Auch zum Militärspital Disentis äusserte sich die Finanzkommission. Sie stellt genau dieses Projekt in Frage und sagt dann: "Mit der Sanierung der Militärspitäler werden die notwendigen Beschlüsse zum Sanitätskonzept der 'Armee XXI' präjudiziert." Sie sagt auch, dass im zivilen Sektor die Spitalplanung einen grundlegenden Wandel erfahren hat.

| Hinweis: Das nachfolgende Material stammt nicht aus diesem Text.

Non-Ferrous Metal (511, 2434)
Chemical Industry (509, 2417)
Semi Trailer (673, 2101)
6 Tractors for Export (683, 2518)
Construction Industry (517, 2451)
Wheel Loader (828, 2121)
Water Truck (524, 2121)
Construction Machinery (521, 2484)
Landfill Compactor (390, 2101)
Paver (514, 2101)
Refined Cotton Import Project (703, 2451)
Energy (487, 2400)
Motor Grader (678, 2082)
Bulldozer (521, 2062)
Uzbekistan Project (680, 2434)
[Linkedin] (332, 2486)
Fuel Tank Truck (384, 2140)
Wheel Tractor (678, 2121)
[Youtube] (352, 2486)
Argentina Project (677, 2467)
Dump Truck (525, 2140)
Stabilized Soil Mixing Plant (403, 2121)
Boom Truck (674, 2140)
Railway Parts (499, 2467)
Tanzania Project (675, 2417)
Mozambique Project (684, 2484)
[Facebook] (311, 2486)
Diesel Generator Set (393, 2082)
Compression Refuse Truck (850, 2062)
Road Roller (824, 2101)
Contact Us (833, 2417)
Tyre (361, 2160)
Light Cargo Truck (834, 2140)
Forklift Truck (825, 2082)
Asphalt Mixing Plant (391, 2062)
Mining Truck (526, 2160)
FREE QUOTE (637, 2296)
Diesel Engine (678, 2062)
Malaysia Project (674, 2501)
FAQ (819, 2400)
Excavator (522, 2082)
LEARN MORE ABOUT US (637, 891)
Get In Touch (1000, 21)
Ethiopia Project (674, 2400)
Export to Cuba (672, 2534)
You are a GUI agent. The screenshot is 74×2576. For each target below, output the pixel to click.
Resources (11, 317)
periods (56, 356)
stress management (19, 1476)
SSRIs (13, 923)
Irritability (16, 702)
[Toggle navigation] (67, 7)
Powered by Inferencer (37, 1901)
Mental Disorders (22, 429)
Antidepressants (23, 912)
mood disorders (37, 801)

[PAGE 1019] Es muss doch erlaubt sein, Herr Decurtins, dass man sich fragt - auch wenn das Spital 27-jährig und dringend sanierungsbedürftig ist, was gar niemand bestreitet -, ob es überhaupt saniert werden muss, ob es überhaupt eine sinnvolle Verwendung für dieses Spital gibt und ob es überhaupt in die "Armee XXI" passt. Da muss ich Ihnen sagen: Wir haben in der Kommission danach gefragt. Es gab und gibt auch noch kein gültiges Sanitätskonzept. Es weiss noch niemand, wie diese Sanitätskonzepte in Zukunft aussehen werden; die Geschäftsleitung des VBS hat ein solches nicht verabschiedet. Wir haben geltend gemacht, man könne dieses Geschäft ein Jahr zurückstellen und dann nochmals schauen, ob es das wirklich in diesem Umfang brauche. Auch das wurde abgelehnt. Uns wurde gesagt, wenn es eine Armee gebe, brauche es Militärspitäler, und wenn es Militärspitäler gebe, müssten die technischen Anlagen saniert werden. Man hat den Umkehrschluss gezogen: Wer diese technischen Anlagen nicht sanieren will, der will keine Militärspitäler, und wer keine Militärspitäler will, will keine Armee.

Sie machen es sich ein bisschen einfach. Es ist Aufgabe unseres Parlamentes, auch militärische Immobilien seriös zu prüfen. Wenn wir auf unsere Fragen keine befriedigenden Antworten erhalten, finde ich es unseriös, diesen Geschäften zum jetzigen Zeitpunkt zuzustimmen.

Ich bitte Sie, für einmal nicht in geistiger Achtungstellung zu verharren, sondern hier ein Zeichen zu setzen. Hier gibt es offene Fragen. Sie gehen hier mit Steuergeldern um und werden diese Ausgaben auch zu verantworten haben.

Zum jetzigen Zeitpunkt können wir nicht glaubwürdig sagen, dass es dieses Militärspital Disentis braucht. Deshalb müssen wir diesen Kredit ablehnen.